I saw this first-hand in 1973, years earlier, in one of my last undergraduate classes. A student-friendly, socially-correct, left-wing professor was spending class time on a defense. Of some new research result? No, of the scores he had given on our most recent test. I had not done very well, but I was from the outset appalled at the idea of him defending his scoring.

His process involved reading a question from the essay exam and then reading an answer to which he had given full credit. There was one question worth seven points, and when he read the answer I thought I was listening to a speech by Bill Clinton.
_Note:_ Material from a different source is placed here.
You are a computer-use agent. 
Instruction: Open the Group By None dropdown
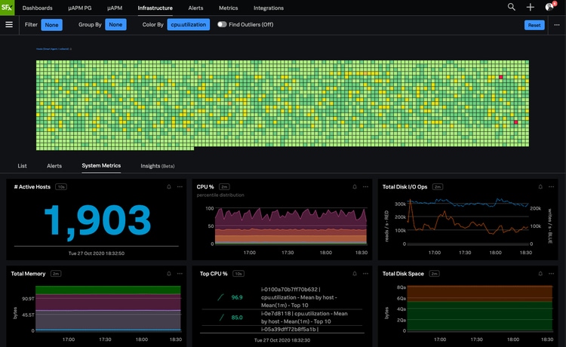coord(115,24)
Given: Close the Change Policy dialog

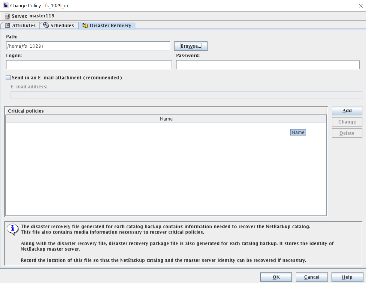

Finally, it came to an end.

"That's an awful lot for a seven," said one of the leaders of the scoring rebellion.

"Isn't that what a seven is supposed to mean?" I asked from the back of the room, surprising even myself.

The rebel blustered, the professor retreated under cover of the fire I had unintentionally provided.

"I have nothing to add to your dialogue," he said.

But there it was. 1973 and the new standard for "full marks" was "I covered the minimum."

By the way, if upper middle class Ivy-seeking parents are not being misled, perhaps the inner city parents are? That was where I did the bulk of my teaching, and there the story was different. One of the greatest teachersI had ever known  (an African-American, FWIW) filled me in: no one failed. If they put in their time, they got their high school degree. Why?

Think Wizard of Oz. He gave Scarecrow a diploma, and explained rather accurately that that was the only thing he needed.  This teacher was explaining that, no matter what, the kids would get their high school diplomas, so they would have a shot in the job market.

The CCSS crowd is about to discover that standards and tests alone will not change the world, because tougher standards and tests will just fail lots of students.

Their premise is that schools and teachers will be able to get students up to the standards as long as they are threatened with closings and termination, that it is just a matter of will.

Nonsense, but that's another blog entry.